Na cerimónia de entrega do Prémio Cervantes, Ana Maria Matute afirmou: “A
literatura foi, e é, o farol salvador em muitas das minhas tormentas”. Nesta
confidência ressoam os ecos de um vasto percurso das nossas letras. Já o “Cantar de
mio Cid” alude a uma menina que salvou o seu povo com a beleza das palavras;
séculos mais tarde, Manuel Machado dedicaria um poema a essa rapariga tecedora de
discursos:

Una voz de plata


y de cristal responde... Hay uma niña
muy débil y muy blanca
en el umbral.

Patronio recusava dar conselhos ao conde Lucanor, mas contava-lhe sábias


histórias para lhe iluminar o caminho. Lázaro de Tormes, o nosso lazarilho, adverte no
começo da sua história: “Não te posso dar nem ouro nem prata.” Mas, acrescenta, os
meus contos são “avisos para viver”. No Quixote, a pastora Marcela defende a sua
liberdade através de uma vibrante narrativa.

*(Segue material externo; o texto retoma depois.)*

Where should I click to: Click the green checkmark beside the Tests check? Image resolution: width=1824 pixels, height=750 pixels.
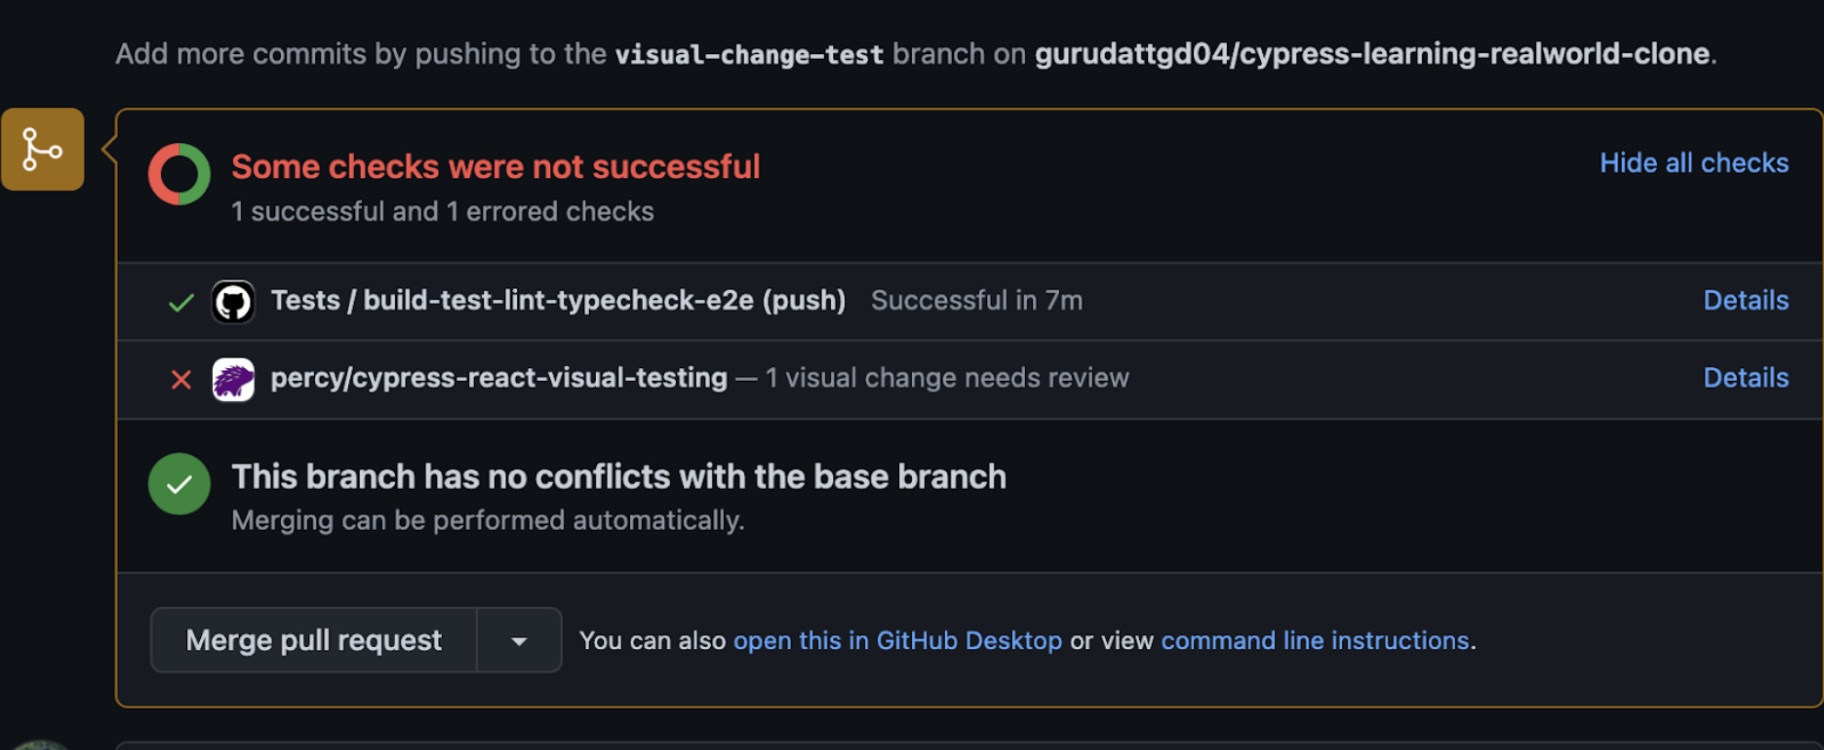[x=180, y=300]
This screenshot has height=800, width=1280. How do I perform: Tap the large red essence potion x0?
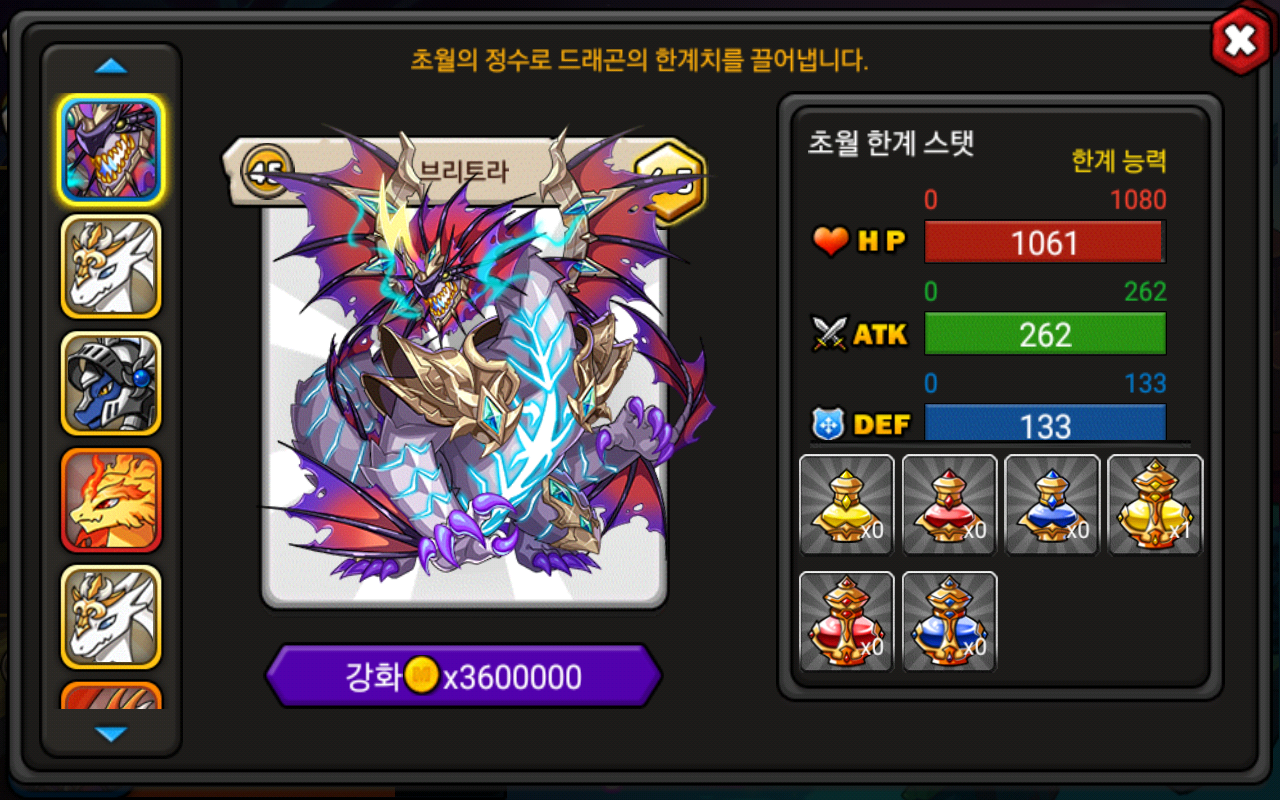(847, 621)
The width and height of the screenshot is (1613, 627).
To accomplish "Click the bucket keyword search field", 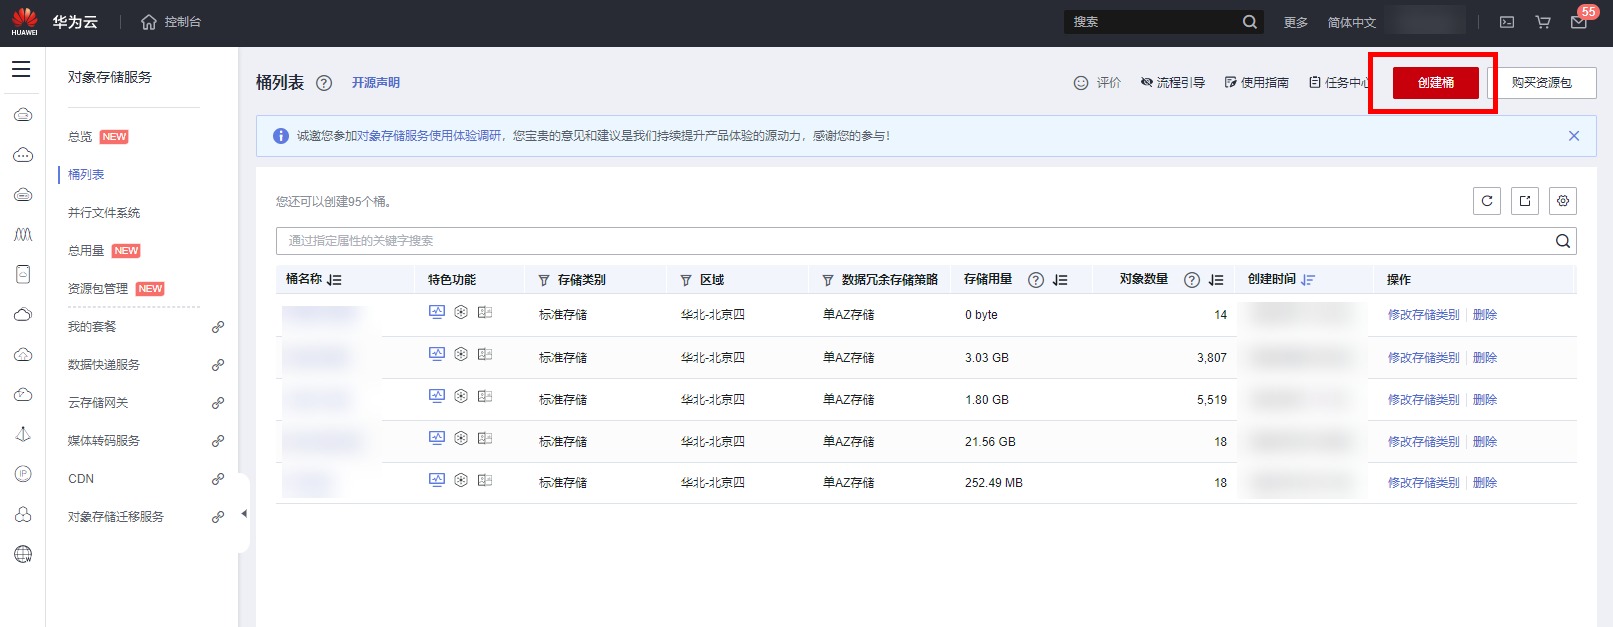I will coord(910,241).
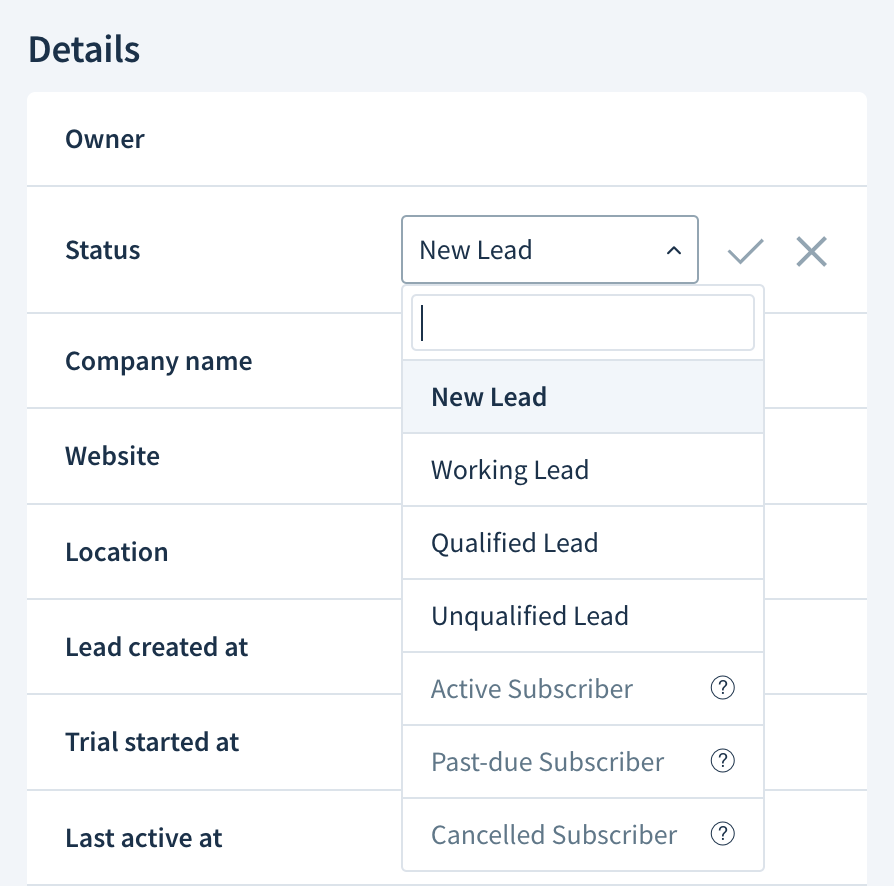
Task: Click the Location field label
Action: pyautogui.click(x=117, y=552)
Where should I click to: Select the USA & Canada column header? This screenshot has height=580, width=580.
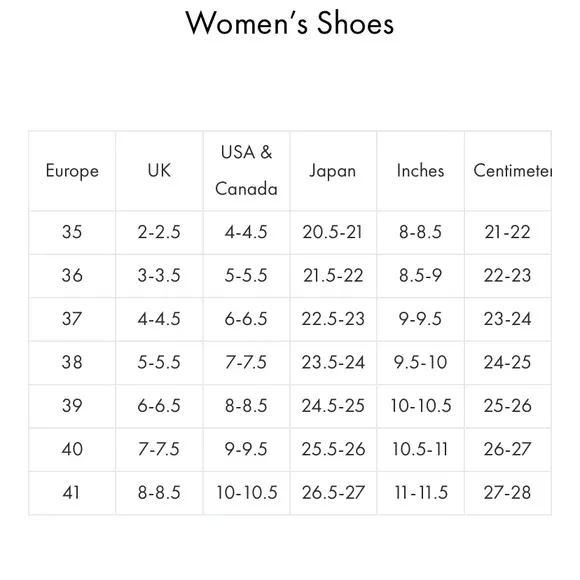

Os nossos clássicos confiam-nos, uma e
outra vez, a mesma mensagem com distintas vozes: as narrativas ajudam-nos a
sobreviver. As palavras são um encanto carregado de futuro.
Somos uma espécie frágil, particularmente frágil: nem muito forte, nem
demasiado rápida, nem especialmente resistente à fome, à sede, ao calor e ao frio.
Não estamos adaptados ao voo ou à vida debaixo de água. Nascemos completamente
indefesos e a nossa infância é mais prolongada do que a de qualquer outro animal. Até
um minúsculo vírus nos põe em perigo. Todavia, a brisa de uma qualidade assombrosa
empurrou-nos para um progresso imprevisível. Essa faculdade é a nossa imaginação
que, aliada à linguagem, nos permite sonhar o inconcebível, colaborar e fortalecer-nos
a uns e outros. Somos a única espécie que explica o mundo com histórias, que as
deseja, as anseia e as usa para curar.
A nossa verdadeira fortaleza é criativa. Graças à imaginação, inventámos o mito
de Ícaro e os aviões, o Nautilus e os submarinos, as viagens estelares de Luciano e o
foguetão Apolo XI. Se os humanos não tivessem fantasiado as terras do El Dorado ou
seres mitológicos como as sereias, não teria sido possível explorar territórios
desconhecidos nem alcançar a lua, chegar à teoria da relatividade, ao automóvel ou ao
computador. O impossível tem de ser primeiro sonhado para poder tornar-se
realidade.

Irene Vallejo, Manifiesto por la Lectura, Siruela, 2020.